[linux-pm] PowerOP vs OpPoint (Was: So, what's the status on the recent patches here?)

eugeny.mints at gmail.com (Eugeny S. Mints) · Mon, 28 Aug 2006 13:28:57 -0700

David Singleton <daviado at gmail.com> wrote:
> On 8/19/06, Dave Jones <davej at redhat.com> wrote:
> > On Sat, Aug 19, 2006 at 08:20:45PM -0700, David Singleton wrote:
> >
> >  > If I had all the existing cpufreq tables transformed
> >  > into operating points I could make a patch that would remove
> >  > the bulk of cpufreq code from the kernel and you'd have
> >  > pretty much the same functionality without the maintenance
> >  > issues the added layers and complexity bring.
> >
> > If this is going to fly at all, I think thats where we need to be headed.
> > Having two parts of the kernel doing the same thing just seems
> > very wrong to me.
> >
> > The other alternative as suggested earlier this week would be archictures
> > getting to 'opt out' of powerop for their cpufreq drivers where it doesn't
> > necessarily bring anything but the layer of indirection.
> >
> > I'm about to disappear for two weeks for a much needed vacation, but
> > I'll be interested to see other folks comments/opinions on this
> > when I get back.
>

[snip]

>        1) I believe I now have the right kernel interface for a common
>        power management infrastructure.
>

OpPoint continues to focus on user space interface development for
power management in contrast to that there seem to be an agreement in
the community to defer this integration due to in fact quite a lot of
open/undiscussed and complex questions about this integration and
instead to focus on getting a consensus on operating point structure
definition and methods to work with the structure instances.

OpPoint continues to focus on integration with CPUFreq in a manner
which was outlined as an unacceptable during recent discussions on the
list - removing the concept of a in kernel governor and most of the
CPUFreq feature code.

OpPoint continues to develop userspace interfaces and integration
based on operating point definition for which Matt and I posted
issues/questions several time and the posts have been left without a
reply.

Below I'm trying to summarize all issues I see with OpPoint approach
sometimes using terms defined in PowerOP approach (for example layer
names).

'struct powerop' definition
------------------------------------
- frequency, voltage fields are arch specific: not to mention any
complex embedded case but current definition and OpPoint
implementation does not work even for x86 SMP case.
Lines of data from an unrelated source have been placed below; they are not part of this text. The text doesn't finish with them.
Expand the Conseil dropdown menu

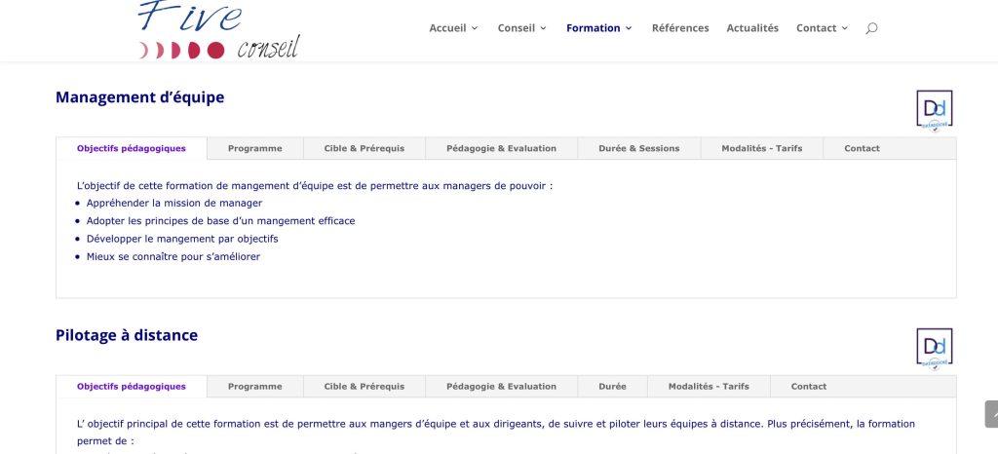click(x=521, y=28)
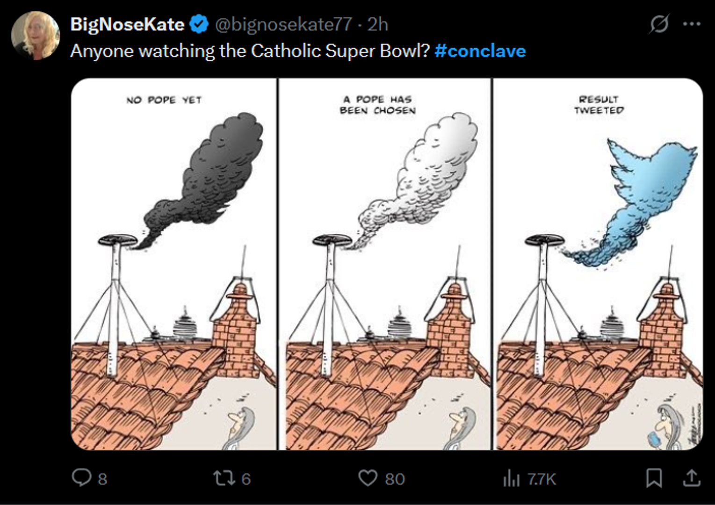
Task: Click the 'Catholic Super Bowl' tweet text
Action: 250,51
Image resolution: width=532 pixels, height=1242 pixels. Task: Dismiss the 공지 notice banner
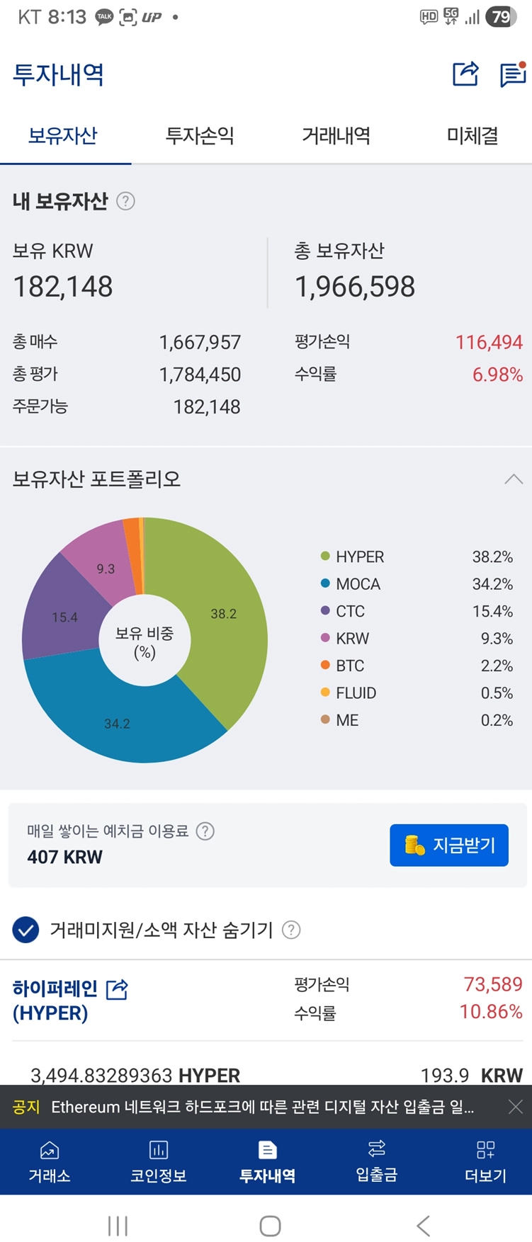click(x=516, y=1107)
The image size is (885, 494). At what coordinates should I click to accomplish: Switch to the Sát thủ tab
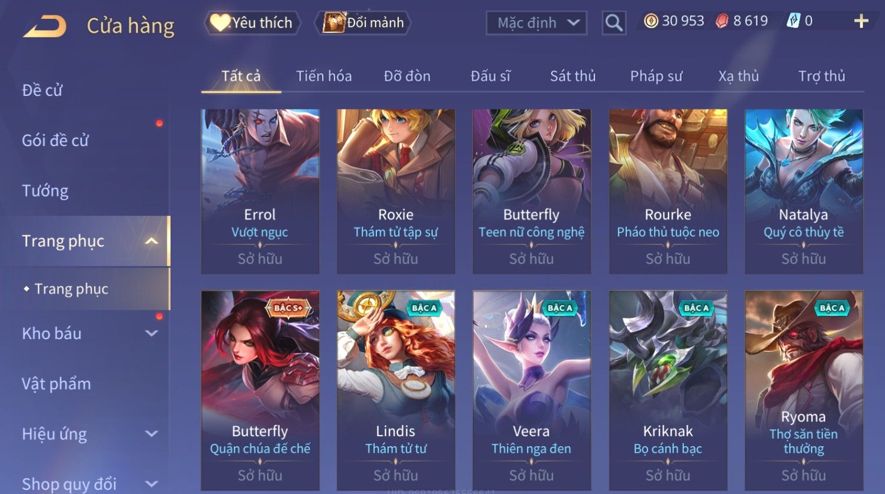[573, 76]
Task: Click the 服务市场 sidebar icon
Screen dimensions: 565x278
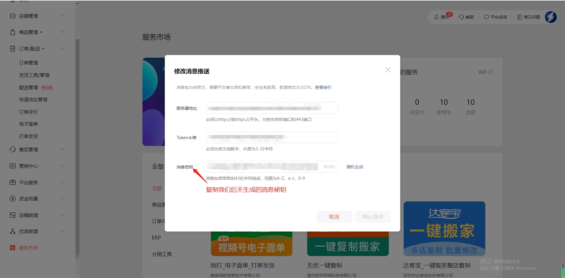Action: coord(12,248)
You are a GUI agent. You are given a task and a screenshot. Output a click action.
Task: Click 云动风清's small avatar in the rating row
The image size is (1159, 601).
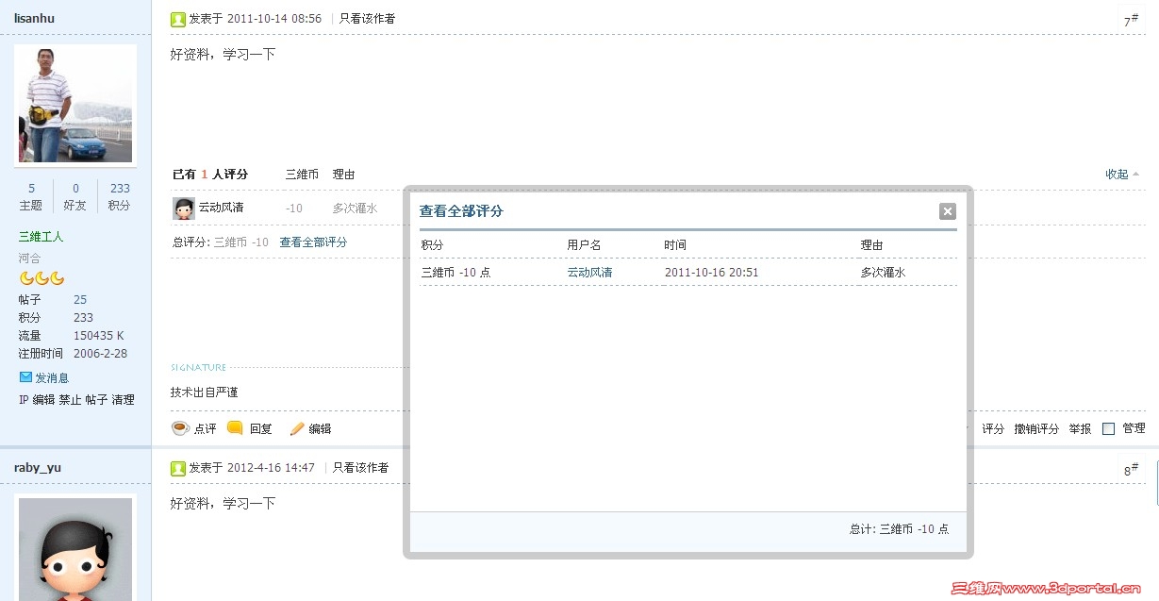(185, 207)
- latency is not an attribute of a certain operating point but a function of
two arguments - current operating point and a point we are going to
switch to. Therefor latency just does not belong to 'struct powerop'

- having proposed hooks for each instance of operating point is
redundant: the hooks are the same for all operating points
until we come to the integration with suspend/resume. But we believe the
integration needs more investigation at the first place and at the second we
feel like the integration may be handled on PM Core layer instead
of having per operating point hooks

- prepare_transition and finish_transition may be moved even below PM Core to
clock/voltage framework; needs more careful investigation though (but OpPoint
example of centrino where these hooks are implemented as some cpufreq related
code while are expected to be arch dependent code obviously shows issue with
having these hooks defined on this per point layer)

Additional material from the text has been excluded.